● MATERIAL FOR THIS TASK:
***
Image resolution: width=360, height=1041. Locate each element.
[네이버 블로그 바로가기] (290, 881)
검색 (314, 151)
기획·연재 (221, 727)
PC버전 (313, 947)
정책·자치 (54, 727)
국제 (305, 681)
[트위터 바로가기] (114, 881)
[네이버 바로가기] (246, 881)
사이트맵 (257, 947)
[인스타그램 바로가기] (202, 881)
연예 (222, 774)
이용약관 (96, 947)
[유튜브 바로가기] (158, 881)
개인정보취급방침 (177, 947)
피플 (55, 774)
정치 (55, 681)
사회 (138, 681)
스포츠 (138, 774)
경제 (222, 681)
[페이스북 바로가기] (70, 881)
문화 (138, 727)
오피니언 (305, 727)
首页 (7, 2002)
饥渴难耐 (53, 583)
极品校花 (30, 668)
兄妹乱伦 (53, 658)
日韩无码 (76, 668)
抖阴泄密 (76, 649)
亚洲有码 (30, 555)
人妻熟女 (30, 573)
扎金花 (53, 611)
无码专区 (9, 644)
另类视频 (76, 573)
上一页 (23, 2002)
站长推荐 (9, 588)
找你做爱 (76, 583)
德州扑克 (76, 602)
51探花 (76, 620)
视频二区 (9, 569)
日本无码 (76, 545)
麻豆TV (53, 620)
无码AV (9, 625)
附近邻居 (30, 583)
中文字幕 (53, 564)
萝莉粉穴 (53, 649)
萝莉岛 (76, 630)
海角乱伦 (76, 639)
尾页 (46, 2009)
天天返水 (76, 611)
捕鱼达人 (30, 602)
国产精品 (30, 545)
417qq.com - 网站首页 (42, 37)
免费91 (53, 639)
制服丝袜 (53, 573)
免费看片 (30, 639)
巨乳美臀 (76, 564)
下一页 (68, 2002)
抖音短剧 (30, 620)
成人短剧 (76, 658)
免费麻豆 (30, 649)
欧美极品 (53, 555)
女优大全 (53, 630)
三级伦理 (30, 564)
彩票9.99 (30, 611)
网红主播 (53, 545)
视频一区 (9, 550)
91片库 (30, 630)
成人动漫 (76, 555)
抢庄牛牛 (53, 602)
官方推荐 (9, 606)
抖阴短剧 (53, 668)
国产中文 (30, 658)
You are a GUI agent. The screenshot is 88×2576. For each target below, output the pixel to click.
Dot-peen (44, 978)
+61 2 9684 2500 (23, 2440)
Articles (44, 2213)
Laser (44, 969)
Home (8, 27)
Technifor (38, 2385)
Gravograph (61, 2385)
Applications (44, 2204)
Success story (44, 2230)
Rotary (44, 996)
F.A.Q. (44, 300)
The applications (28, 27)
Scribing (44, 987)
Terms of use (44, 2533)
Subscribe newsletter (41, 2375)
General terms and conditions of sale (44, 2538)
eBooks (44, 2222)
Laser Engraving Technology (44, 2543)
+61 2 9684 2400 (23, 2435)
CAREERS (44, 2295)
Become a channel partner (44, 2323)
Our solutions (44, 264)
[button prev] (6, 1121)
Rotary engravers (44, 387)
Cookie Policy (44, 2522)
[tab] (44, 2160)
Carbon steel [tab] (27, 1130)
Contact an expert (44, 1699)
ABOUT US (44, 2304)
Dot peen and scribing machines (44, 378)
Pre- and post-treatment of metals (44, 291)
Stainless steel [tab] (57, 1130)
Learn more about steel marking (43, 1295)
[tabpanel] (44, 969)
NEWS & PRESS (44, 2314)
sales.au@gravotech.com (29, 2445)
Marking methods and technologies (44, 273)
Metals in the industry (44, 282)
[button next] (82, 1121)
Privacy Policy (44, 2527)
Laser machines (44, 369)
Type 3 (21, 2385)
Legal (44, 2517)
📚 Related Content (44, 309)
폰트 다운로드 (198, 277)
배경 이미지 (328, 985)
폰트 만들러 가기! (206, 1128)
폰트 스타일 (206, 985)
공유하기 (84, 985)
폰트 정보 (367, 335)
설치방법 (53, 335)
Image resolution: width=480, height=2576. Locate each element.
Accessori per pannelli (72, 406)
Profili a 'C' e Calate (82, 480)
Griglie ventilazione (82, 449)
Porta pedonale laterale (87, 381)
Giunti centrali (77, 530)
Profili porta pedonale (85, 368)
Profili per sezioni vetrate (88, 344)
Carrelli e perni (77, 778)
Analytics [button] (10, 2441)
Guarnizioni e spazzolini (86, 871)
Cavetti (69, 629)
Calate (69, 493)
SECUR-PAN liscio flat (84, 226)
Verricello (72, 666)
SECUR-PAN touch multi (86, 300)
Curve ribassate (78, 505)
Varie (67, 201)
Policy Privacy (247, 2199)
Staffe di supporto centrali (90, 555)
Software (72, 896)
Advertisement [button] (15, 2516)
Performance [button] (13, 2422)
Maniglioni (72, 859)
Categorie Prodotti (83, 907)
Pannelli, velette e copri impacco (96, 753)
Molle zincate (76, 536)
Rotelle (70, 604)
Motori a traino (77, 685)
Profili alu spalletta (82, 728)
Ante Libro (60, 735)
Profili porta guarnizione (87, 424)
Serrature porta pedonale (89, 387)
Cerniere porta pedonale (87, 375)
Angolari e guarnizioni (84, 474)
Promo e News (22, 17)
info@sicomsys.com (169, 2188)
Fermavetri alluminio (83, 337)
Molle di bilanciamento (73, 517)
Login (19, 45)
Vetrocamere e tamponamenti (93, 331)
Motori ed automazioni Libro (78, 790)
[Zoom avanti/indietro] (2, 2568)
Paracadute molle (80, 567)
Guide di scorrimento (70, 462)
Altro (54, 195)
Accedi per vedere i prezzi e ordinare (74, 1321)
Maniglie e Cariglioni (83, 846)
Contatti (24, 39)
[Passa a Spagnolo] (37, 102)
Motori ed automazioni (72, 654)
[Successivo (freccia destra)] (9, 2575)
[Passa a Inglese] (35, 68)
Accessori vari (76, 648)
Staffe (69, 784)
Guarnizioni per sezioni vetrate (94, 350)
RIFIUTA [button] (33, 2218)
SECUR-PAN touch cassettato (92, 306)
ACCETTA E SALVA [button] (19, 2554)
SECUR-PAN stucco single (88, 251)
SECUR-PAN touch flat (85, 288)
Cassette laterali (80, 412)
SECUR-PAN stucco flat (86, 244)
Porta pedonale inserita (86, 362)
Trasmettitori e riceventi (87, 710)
***
● TASK:
Copy exactly the lines running from the one that holds "Serrature porta pedonale (89, 387)" to the last line of the listing above. Include both of those lines.

● WRITTEN ANSWER:
Serrature porta pedonale (89, 387)
Cerniere porta pedonale (87, 375)
Angolari e guarnizioni (84, 474)
Promo e News (22, 17)
info@sicomsys.com (169, 2188)
Fermavetri alluminio (83, 337)
Molle di bilanciamento (73, 517)
Login (19, 45)
Vetrocamere e tamponamenti (93, 331)
Motori ed automazioni Libro (78, 790)
[Zoom avanti/indietro] (2, 2568)
Paracadute molle (80, 567)
Guide di scorrimento (70, 462)
Altro (54, 195)
Accedi per vedere i prezzi e ordinare (74, 1321)
Maniglie e Cariglioni (83, 846)
Contatti (24, 39)
[Passa a Spagnolo] (37, 102)
Motori ed automazioni (72, 654)
[Successivo (freccia destra)] (9, 2575)
[Passa a Inglese] (35, 68)
Accessori vari (76, 648)
Staffe (69, 784)
Guarnizioni per sezioni vetrate (94, 350)
RIFIUTA [button] (33, 2218)
SECUR-PAN touch cassettato (92, 306)
ACCETTA E SALVA [button] (19, 2554)
SECUR-PAN stucco single (88, 251)
SECUR-PAN touch flat (85, 288)
Cassette laterali (80, 412)
SECUR-PAN stucco flat (86, 244)
Porta pedonale inserita (86, 362)
Trasmettitori e riceventi (87, 710)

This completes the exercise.